Sartaj Aziz     Most Americans are rightly bewildered and outraged. The attacks on September 11 were not just acts of terrorism, but crimes against humanity. The whole world including all the Islamic countries expressed deep and sincere sympathy.

     There was widespread support for the international campaign against terrorism. The United Nations readily provided the multilateral umbrella for military action in Afghanistan to remove the Taliban regime and destroy the terrorist network that had found a safe haven in that strife-torn and chaotic country.

     But now two years down the line, the sympathy has virtually disappeared. The war on terrorism is widely perceived as a war against Islam. As a consequence, the gulf between the US and the Muslim world is widening at a frightening pace. Today, the large majority of people in Islamic countries have unfriendly feelings about the US and many of them consider violence as a legitimate means of achieving political objectives.
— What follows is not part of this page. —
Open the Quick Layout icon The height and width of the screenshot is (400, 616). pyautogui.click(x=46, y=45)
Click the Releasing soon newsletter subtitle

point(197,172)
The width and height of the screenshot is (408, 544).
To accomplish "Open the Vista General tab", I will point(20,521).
It is important, as we observe the second anniversary of September 11, to understand the factors which have brought the relationship between the West and 1.3 billion Muslims to its lowest point. Unless this is done, the ultimate objective of eliminating terrorism and extremism from the world would be difficult to achieve.

     America has faced many hostile attacks in the past in Lebanon, Iran, Saudi Arabia and Yemen, but on September 11, it was attacked for the first time on its own soil. That has changed its psychology. Like a wounded tiger, it has reacted violently and adopted an active strategy to use military force as its main instrument to combat terrorism.
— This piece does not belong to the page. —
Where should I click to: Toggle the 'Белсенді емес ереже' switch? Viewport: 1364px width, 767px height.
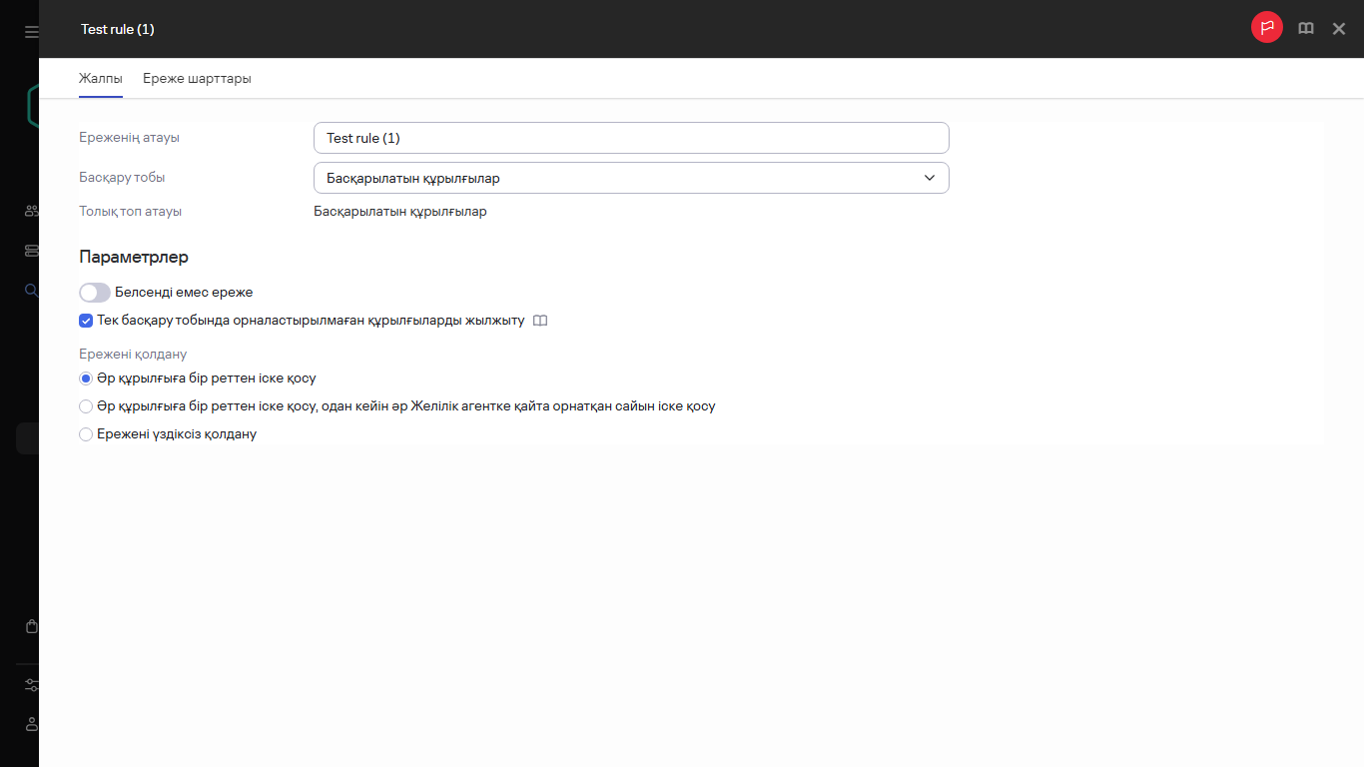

     There is enormous intellectual and research capacity in the United States to analyze and understand the deeper causes of extremism in the Islamic world but this capacity has so far had only limited influence on the overall US policy.

     Even public opinion in Europe has been reacting negatively to some of the policies being pursued by the US. These include the doctrine of pre-emptive military action and the decision to launch a military attack on Iraq without a UN mandate.
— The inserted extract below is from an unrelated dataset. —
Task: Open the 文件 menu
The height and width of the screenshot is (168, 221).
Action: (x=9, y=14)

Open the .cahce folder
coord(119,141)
     The reaction to the use of military force in Afghanistan in 2001 and the recent occupation of Iraq has been extremely negative in the Islamic world and particularly in the Arab countries. The western media unfortunately has played a major role in widening this gulf, by equating terrorism and extremism with Islam and by portraying militant Islam as the most important threat to western civilization.

     That is why despite repeated statements by President Bush and other western leaders that they respect Islam as a religion, the events since September 11, have confirmed at least two of the predictions made by Samuel Huntington that there will be strong expressions of violence from the Muslim world and that will lead to an alliance of the West against the rest. Even the third prediction of an eternal clash between Islam and the western civilization has now been modified into a clash between civilization and barbarism, since the terrorists are being increasingly classified as barbarians in the western media. These unfortunate predictions have further compounded some of the chronic hostility that has been simmering in the Middle East and elsewhere.

     The most important lesson of these stark realities, emerging from September 11, is that global terrorism cannot be eradicated through the use of force alone. Force may be necessary to forestall terrorist attacks or apprehend them whenever possible, but the use of force will be effective only if it is used as part of the strategy which also deals with the underlying causes of extremism to win minds and hearts.

     The second important lesson is to recognize the importance of democratic and moderate Islam in countering extremism. If all Islamic countries are lumped together and condemned as barbarians, as is being done in the western media, the prospects of curbing extremism in the Islamic world would diminish even further. More and more Islamic countries like Pakistan, Indonesia and Turkey are trying to persuade religious political parties to increase their influence through the ballot rather than the bullet. These efforts must be supported and applauded.

     Finally, it must be recognized that terrorism and extremism is as much a problem for the stability of the Islamic world as it is for the western world. A joint approach, worked out in consultation with the Islamic countries and institutions can, therefore, provide a more workable approach than the present "us and them" approach implicit in the current strategy. This will enable the US and its partners to take a more holistic view and recognize the deep and chronic causes that have been generating violence and extremism.

     In this context, the success of the peace process, initiated by the road map agreed upon by the Palestinians and the Israelis can eliminate one of the most important underlying causes of violence and militancy in the Arab world.

     Europe can also become an important bridge between the US and the Islamic world. For Europe, Islam is not out there. It has been a part of Europe for centuries. Europe has also a deeper understanding of Islamic values and cultures. Europe can and should therefore play a more active role, not only in improving relations between the US and the Islamic world but also in promoting durable peace and stability in Afghanistan. Europe can also moderate the adverse impact of the doctrine of unilateral pre-emptive action by strengthening the role of the United Nations. In playing such a role, Europe will not only enhance its geopolitical stature on the global scene but will also accelerate the natural evolution of the European values and priorities.

     The Islamic countries, on their part, have to denounce violence and terrorism in all its forms and take effective steps to control and eliminate extremism in their own societies and as a medium term strategy embrace knowledge, education and modern technology and demonstrate that Islam is fully compatible with good governance and a tolerant democratic society.